▸ **About this exercise**:
Look for the line that has "Given: Click the Asda logo icon" in the material below; please repeat it and every line after it, exactly, up to and including the line that has "The height and width of the screenshot is (354, 1053).", and nothing else.

▸ **Data supplied**:
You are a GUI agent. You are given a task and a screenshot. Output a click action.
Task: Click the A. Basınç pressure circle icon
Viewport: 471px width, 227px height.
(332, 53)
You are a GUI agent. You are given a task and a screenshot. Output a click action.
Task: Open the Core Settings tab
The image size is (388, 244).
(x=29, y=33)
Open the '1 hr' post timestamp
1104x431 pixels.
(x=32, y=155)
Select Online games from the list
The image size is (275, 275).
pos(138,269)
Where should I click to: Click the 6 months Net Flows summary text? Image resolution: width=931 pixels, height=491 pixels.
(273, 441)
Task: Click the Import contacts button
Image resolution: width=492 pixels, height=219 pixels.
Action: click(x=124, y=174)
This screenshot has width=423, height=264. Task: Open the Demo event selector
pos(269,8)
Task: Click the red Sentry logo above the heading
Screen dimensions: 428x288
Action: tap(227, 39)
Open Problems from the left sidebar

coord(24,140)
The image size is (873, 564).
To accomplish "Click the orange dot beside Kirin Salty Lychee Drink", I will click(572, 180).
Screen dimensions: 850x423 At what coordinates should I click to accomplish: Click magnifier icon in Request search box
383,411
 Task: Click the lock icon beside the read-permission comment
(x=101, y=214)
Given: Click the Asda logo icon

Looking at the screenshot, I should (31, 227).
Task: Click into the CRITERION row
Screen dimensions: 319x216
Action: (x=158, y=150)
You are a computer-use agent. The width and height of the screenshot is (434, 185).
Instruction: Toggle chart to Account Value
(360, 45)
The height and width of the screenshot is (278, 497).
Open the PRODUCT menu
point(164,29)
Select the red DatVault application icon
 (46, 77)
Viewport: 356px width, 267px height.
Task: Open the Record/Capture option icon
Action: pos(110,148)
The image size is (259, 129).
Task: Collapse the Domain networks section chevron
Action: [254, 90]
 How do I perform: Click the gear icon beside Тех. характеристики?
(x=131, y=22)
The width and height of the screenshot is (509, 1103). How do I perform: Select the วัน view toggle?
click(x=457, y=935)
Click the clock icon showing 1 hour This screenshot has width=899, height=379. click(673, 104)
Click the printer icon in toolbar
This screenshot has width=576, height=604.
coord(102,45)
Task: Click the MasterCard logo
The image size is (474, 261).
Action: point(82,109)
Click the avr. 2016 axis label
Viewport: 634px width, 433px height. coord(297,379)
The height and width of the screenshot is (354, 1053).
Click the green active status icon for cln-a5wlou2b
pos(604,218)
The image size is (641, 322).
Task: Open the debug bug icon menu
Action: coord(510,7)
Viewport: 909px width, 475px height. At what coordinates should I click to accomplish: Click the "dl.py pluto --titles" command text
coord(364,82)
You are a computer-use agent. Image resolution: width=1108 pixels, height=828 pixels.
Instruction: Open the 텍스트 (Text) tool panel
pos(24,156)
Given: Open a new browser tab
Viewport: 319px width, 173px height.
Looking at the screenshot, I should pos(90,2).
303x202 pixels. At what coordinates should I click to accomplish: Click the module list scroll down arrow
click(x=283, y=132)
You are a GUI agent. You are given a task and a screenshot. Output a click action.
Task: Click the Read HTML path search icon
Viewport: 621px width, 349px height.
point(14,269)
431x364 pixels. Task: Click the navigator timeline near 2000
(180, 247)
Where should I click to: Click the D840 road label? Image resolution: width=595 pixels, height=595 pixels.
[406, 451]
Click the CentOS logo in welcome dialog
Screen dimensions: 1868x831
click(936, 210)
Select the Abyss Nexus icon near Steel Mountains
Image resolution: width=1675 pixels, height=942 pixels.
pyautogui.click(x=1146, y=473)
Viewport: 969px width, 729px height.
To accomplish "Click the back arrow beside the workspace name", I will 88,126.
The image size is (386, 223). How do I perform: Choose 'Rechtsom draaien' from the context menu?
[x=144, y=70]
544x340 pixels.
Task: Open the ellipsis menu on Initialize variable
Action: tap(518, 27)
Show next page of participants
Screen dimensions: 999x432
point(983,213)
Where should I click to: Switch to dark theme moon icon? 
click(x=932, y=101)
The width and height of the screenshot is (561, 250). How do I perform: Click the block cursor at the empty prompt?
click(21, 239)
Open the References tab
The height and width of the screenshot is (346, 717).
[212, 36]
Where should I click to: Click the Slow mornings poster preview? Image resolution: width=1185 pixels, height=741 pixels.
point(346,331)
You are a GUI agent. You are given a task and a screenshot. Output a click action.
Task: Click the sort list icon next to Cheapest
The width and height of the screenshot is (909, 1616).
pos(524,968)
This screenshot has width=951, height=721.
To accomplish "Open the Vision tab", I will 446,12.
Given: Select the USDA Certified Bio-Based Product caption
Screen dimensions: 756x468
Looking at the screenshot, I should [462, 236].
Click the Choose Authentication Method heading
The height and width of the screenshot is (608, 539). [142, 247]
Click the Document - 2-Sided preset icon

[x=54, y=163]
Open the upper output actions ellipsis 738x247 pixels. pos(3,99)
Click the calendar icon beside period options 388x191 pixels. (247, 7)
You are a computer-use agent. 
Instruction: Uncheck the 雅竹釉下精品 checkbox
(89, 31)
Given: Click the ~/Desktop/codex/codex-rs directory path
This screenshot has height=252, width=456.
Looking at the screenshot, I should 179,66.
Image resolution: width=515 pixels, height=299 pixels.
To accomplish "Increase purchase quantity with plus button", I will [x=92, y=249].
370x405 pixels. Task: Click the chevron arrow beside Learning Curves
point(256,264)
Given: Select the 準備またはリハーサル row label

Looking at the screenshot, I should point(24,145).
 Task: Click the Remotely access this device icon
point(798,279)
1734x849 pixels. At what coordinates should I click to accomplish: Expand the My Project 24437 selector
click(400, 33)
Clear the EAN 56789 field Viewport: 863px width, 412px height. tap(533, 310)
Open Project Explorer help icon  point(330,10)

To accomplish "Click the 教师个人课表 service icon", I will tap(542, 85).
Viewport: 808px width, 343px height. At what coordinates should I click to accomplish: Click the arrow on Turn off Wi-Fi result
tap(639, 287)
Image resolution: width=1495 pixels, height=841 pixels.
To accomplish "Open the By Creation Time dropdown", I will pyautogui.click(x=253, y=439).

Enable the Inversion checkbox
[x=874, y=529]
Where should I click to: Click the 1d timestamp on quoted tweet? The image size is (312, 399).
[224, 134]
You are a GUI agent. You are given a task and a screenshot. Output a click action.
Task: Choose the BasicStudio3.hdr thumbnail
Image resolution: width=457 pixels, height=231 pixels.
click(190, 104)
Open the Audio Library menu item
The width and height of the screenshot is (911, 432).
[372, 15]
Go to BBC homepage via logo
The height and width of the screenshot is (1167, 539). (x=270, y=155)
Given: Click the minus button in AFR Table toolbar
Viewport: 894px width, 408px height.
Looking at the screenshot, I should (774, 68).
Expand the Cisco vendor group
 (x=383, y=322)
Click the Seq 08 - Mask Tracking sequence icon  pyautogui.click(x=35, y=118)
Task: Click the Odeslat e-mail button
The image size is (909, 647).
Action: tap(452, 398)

▸ **Written answer**:
Given: Click the Asda logo icon

Looking at the screenshot, I should (31, 227).
Task: Click into the CRITERION row
Screen dimensions: 319x216
Action: (x=158, y=150)
You are a computer-use agent. The width and height of the screenshot is (434, 185).
Instruction: Toggle chart to Account Value
(360, 45)
The height and width of the screenshot is (278, 497).
Open the PRODUCT menu
point(164,29)
Select the red DatVault application icon
 (46, 77)
Viewport: 356px width, 267px height.
Task: Open the Record/Capture option icon
Action: pos(110,148)
The image size is (259, 129).
Task: Collapse the Domain networks section chevron
Action: [254, 90]
 How do I perform: Click the gear icon beside Тех. характеристики?
(x=131, y=22)
The width and height of the screenshot is (509, 1103). How do I perform: Select the วัน view toggle?
click(x=457, y=935)
Click the clock icon showing 1 hour This screenshot has width=899, height=379. click(673, 104)
Click the printer icon in toolbar
This screenshot has width=576, height=604.
coord(102,45)
Task: Click the MasterCard logo
The image size is (474, 261).
Action: point(82,109)
Click the avr. 2016 axis label
Viewport: 634px width, 433px height. coord(297,379)
The height and width of the screenshot is (354, 1053).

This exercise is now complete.